We believe the market positioning is prudent as macroeconomic headwinds have worsened through October. Hence, the market needs to discount ChargePoint’s aggressive growth metrics to lower the bar for management to cross in FQ3.

Is CHPT Stock A Buy, Sell, Or Hold?

ChargePoint FCF margins % & CapEx margins % consensus estimates

ChargePoint FCF margins % & CapEx margins % consensus estimates (S&P Cap IQ)

Despite operating an asset-light model, ChargePoint is burning a significant level of cash.

As seen above, ChargePoint’s CapEx margin for FY23 is estimated to be 3.8%. However, the company is expected to post a free cash flow (FCF) margin of -55% for FY23.

Hence, the company’s OpEx base is significant to deliver its highly aggressive topline growth.
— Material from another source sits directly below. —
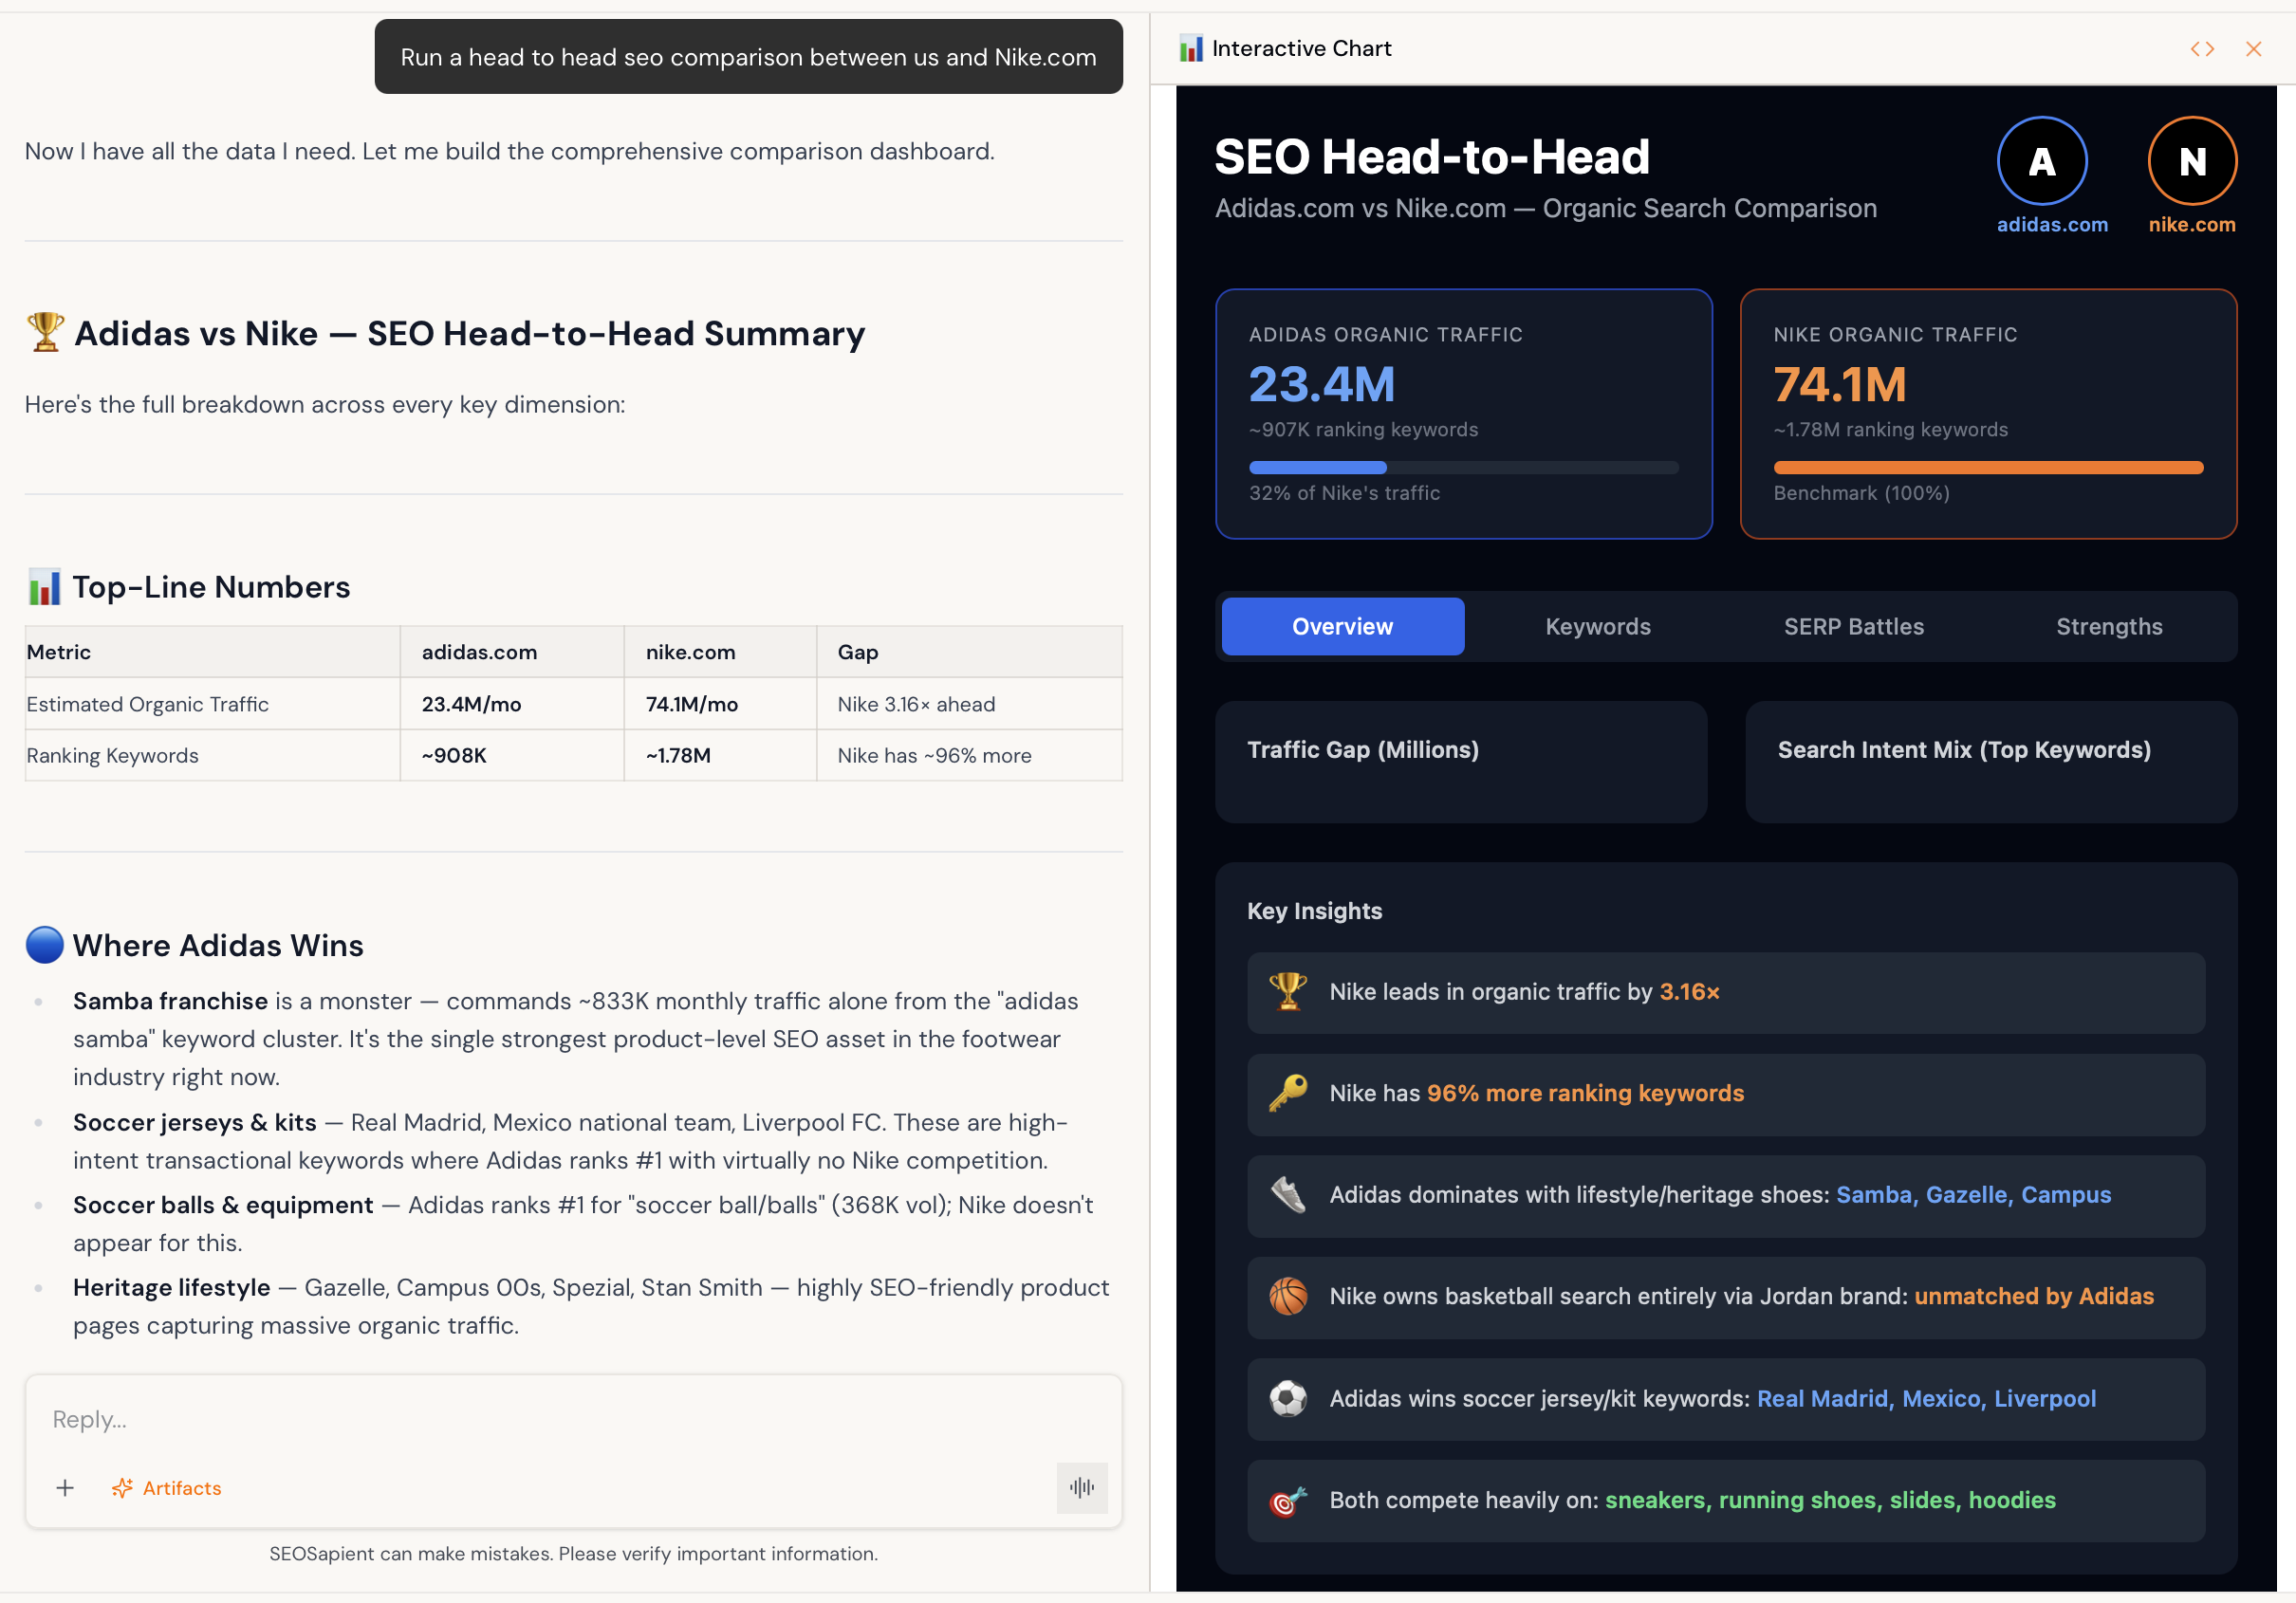Open the Strengths tab
The height and width of the screenshot is (1603, 2296).
click(2108, 627)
However, if its revenue growth is expected to slow due to macro headwinds, then the market would likely expect management to pull material OpEx reduction levers to drive down costs significantly.

As such, we believe the market is cautiously positioning for management to have the flexibility to slow down hiring in lifting its operating leverage. In its previous earnings call, management highlighted that “70% of [the company’s] operating expenses are people.” Hence, we deduce that the market would carefully parse management’s commentary on its hiring cadence moving ahead.

CHPT price chart (weekly)

CHPT price chart (weekly) (TradingView)

Investors need to note that any buying opportunity on CHPT is speculative. Also, CHPT is a highly volatile stock. Therefore, investors considering adding exposure need to execute robust risk management strategies and also be able to tolerate significant volatility.
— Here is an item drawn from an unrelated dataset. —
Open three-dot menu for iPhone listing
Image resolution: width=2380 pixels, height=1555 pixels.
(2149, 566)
Our price action analysis indicates that CHPT remains mired in a medium-term downtrend. However, its bearish bias has been losing momentum since May 2022. Hence, CHPT bulls are likely trying to retake its bullish bias, but sellers remain in decisive control.

Therefore, CHPT is heading into its FQ3 report at a critical juncture. But, we assess that the price action is more constructive for buyers at the current levels, with the market likely baking in a worse-than-expected Q3 release.

Revising from Hold to Speculative Buy with a PT of $17.5.